■ **WHAT THIS TASK INVOLVES**
In the data below, one line contains "[WhatsApp social link] (1100, 20)" and a later one contains "[checkbox] (291, 1285)". Print both, with every line between them, exactly and alone.

■ **EXERCISE DATA**

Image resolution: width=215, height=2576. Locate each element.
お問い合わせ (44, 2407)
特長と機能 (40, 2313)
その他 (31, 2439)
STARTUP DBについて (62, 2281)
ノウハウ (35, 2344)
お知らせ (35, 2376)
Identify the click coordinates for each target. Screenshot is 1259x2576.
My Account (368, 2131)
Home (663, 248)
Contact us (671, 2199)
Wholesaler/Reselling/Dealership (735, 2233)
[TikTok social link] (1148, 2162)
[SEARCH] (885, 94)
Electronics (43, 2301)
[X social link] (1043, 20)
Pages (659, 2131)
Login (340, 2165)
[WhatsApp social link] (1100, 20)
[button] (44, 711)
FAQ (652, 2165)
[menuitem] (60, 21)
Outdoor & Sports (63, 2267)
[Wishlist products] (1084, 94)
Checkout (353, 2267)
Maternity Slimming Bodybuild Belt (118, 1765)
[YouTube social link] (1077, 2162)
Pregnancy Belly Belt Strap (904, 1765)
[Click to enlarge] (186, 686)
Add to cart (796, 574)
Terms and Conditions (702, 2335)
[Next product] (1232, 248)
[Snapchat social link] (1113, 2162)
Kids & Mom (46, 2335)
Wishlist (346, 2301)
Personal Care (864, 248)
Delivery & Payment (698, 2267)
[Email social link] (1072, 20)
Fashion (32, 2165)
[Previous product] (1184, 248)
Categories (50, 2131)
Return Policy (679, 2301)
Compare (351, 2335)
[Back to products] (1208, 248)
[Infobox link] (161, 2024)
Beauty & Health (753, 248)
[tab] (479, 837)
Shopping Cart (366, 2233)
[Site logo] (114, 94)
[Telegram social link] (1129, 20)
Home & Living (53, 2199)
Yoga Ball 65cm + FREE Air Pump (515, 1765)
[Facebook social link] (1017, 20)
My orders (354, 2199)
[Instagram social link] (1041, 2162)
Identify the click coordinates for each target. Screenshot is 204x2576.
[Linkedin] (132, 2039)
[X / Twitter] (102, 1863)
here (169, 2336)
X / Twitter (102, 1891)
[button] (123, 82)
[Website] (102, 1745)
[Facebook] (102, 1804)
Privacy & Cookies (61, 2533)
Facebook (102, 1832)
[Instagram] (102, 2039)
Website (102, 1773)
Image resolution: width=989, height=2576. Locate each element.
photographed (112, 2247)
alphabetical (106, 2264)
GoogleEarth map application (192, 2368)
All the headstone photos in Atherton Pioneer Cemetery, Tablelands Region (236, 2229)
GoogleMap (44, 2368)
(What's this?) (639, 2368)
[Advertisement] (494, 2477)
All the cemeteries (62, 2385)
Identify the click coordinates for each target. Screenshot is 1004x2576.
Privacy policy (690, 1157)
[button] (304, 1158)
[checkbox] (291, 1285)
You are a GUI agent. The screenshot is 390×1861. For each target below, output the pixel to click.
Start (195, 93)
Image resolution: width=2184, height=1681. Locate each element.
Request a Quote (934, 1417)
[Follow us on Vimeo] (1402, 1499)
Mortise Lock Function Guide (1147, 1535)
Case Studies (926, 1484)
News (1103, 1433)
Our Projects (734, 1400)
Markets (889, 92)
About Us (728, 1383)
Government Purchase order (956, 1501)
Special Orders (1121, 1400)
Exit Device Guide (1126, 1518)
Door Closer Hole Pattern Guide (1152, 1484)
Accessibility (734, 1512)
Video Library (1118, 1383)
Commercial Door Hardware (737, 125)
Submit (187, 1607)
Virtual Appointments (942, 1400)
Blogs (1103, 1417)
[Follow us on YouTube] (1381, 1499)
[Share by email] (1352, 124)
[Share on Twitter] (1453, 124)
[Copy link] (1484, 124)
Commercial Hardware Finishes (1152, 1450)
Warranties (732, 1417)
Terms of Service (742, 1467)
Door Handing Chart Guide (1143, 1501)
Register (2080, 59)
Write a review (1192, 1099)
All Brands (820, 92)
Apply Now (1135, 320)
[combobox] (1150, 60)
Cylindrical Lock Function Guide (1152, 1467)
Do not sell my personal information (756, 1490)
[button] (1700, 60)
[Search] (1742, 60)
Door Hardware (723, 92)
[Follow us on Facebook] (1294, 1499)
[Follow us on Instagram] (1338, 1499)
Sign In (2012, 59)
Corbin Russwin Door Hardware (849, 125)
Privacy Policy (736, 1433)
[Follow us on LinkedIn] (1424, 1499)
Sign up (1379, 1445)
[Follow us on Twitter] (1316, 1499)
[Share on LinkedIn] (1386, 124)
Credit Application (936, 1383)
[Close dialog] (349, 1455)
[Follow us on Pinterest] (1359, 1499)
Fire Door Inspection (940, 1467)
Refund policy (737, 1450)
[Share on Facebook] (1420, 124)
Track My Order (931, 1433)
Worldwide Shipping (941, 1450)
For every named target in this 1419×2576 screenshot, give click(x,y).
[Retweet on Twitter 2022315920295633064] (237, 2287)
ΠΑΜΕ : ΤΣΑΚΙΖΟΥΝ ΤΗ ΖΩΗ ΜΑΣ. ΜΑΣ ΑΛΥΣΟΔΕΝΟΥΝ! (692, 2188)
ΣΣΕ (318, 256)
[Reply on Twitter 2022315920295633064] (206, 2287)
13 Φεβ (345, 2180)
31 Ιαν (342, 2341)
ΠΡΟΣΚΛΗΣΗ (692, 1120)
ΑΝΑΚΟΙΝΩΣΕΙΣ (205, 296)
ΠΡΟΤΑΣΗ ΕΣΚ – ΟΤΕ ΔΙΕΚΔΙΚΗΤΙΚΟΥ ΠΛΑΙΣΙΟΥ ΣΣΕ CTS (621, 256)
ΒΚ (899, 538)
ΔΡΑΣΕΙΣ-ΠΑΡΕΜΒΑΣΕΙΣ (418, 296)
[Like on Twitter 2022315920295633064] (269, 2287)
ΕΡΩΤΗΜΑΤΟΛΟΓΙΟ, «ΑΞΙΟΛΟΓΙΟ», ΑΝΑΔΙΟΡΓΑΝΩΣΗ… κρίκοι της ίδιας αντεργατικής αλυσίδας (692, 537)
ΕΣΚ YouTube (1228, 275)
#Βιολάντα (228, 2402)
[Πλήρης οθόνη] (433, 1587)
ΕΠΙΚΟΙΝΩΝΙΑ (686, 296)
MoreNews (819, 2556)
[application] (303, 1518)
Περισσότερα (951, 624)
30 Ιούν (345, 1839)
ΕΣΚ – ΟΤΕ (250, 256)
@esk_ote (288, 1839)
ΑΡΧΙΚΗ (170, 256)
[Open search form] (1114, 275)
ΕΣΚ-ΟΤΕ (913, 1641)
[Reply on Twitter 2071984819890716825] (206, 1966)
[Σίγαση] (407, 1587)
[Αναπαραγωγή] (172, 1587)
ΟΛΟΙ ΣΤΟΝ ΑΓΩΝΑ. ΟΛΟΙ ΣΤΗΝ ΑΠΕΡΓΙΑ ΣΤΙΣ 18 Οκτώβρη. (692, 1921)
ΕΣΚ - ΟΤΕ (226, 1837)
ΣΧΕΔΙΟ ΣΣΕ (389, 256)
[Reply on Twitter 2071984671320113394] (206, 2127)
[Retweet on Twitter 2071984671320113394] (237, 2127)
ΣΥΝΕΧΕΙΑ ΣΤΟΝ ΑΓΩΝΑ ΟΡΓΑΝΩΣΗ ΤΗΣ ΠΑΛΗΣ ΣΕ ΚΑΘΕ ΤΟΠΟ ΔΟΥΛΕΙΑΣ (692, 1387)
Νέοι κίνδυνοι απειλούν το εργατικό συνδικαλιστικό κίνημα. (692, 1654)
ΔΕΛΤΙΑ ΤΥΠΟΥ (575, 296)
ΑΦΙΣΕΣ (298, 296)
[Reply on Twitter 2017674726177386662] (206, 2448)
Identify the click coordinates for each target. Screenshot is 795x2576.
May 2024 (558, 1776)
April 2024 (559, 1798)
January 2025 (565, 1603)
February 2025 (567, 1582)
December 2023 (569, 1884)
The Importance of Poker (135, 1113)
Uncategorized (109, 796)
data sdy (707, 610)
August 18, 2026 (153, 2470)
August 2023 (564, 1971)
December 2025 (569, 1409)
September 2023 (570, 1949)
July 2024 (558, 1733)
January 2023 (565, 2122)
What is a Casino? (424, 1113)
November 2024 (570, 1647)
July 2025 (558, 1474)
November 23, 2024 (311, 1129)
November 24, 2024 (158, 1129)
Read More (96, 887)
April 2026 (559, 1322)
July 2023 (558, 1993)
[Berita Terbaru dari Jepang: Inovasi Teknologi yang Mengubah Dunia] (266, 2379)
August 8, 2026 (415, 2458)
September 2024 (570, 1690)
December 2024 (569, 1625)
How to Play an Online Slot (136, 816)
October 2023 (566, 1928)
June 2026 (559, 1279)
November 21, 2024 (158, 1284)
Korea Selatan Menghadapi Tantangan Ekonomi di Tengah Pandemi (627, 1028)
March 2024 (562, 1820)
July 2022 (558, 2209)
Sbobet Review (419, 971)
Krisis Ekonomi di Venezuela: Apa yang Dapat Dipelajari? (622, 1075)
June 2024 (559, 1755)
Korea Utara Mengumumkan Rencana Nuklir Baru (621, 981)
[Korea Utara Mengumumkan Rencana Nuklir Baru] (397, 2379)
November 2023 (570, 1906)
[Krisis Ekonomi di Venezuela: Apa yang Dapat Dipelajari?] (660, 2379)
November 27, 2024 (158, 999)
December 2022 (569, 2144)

■ **WRITTEN ANSWER**
[WhatsApp social link] (1100, 20)
[button] (44, 711)
FAQ (652, 2165)
[menuitem] (60, 21)
Outdoor & Sports (63, 2267)
[Wishlist products] (1084, 94)
Checkout (353, 2267)
Maternity Slimming Bodybuild Belt (118, 1765)
[YouTube social link] (1077, 2162)
Pregnancy Belly Belt Strap (904, 1765)
[Click to enlarge] (186, 686)
Add to cart (796, 574)
Terms and Conditions (702, 2335)
[Next product] (1232, 248)
[Snapchat social link] (1113, 2162)
Kids & Mom (46, 2335)
Wishlist (346, 2301)
Personal Care (864, 248)
Delivery & Payment (698, 2267)
[Email social link] (1072, 20)
Fashion (32, 2165)
[Previous product] (1184, 248)
Categories (50, 2131)
Return Policy (679, 2301)
Compare (351, 2335)
[Back to products] (1208, 248)
[Infobox link] (161, 2024)
Beauty & Health (753, 248)
[tab] (479, 837)
Shopping Cart (366, 2233)
[Site logo] (114, 94)
[Telegram social link] (1129, 20)
Home & Living (53, 2199)
Yoga Ball 65cm + FREE Air Pump (515, 1765)
[Facebook social link] (1017, 20)
My orders (354, 2199)
[Instagram social link] (1041, 2162)
Identify the click coordinates for each target. Screenshot is 204x2576.
[Linkedin] (132, 2039)
[X / Twitter] (102, 1863)
here (169, 2336)
X / Twitter (102, 1891)
[button] (123, 82)
[Website] (102, 1745)
[Facebook] (102, 1804)
Privacy & Cookies (61, 2533)
Facebook (102, 1832)
[Instagram] (102, 2039)
Website (102, 1773)
Image resolution: width=989, height=2576. Locate each element.
photographed (112, 2247)
alphabetical (106, 2264)
GoogleEarth map application (192, 2368)
All the headstone photos in Atherton Pioneer Cemetery, Tablelands Region (236, 2229)
GoogleMap (44, 2368)
(What's this?) (639, 2368)
[Advertisement] (494, 2477)
All the cemeteries (62, 2385)
Identify the click coordinates for each target. Screenshot is 1004x2576.
Privacy policy (690, 1157)
[button] (304, 1158)
[checkbox] (291, 1285)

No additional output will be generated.